Renaming the lake, she added, is not causing division amongst citizens. Instead, she said it is the defensiveness of some who oppose the name change that is causing division.

“A name like Pelham – who was a fighter for the Confederacy and slavery – does have an impact on the people that it does means something to,” she said.


Earlier in the meeting, the town council also passed a resolution celebrating Black residents’ contributions to Culpeper. The resolution notes that the Black community’s role in the town has been previously undervalued. It pledges that the council will work to commemorate Culpeper’s rich Black heritage.
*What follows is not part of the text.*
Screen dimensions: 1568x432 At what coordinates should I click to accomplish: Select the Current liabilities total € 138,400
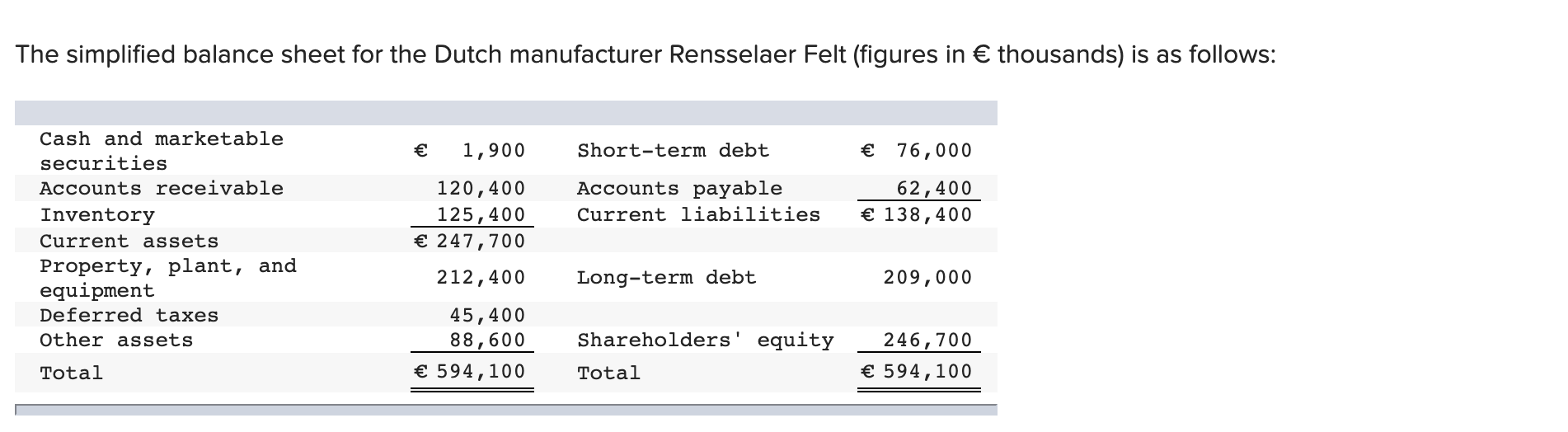(916, 214)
Clancey said that approving the name change is a way for the town to take responsibility for a history that perpetuated racism while living up to the resolution’s promise.


Price said renaming the lake is not necessary to follow through on the promise made in the resolution, which he proudly had a role in assembling. {snip}  He noted that Pelham was not just a name, but a reminder of how the town was devastated by the Civil War.

Price added that he is “damn proud” to have Confederate soldiers in his bloodline. In addition to street names, he predicted that soon the courthouse’s Confederate monument will go away.

Then, Price said, “it’s all forgotten.”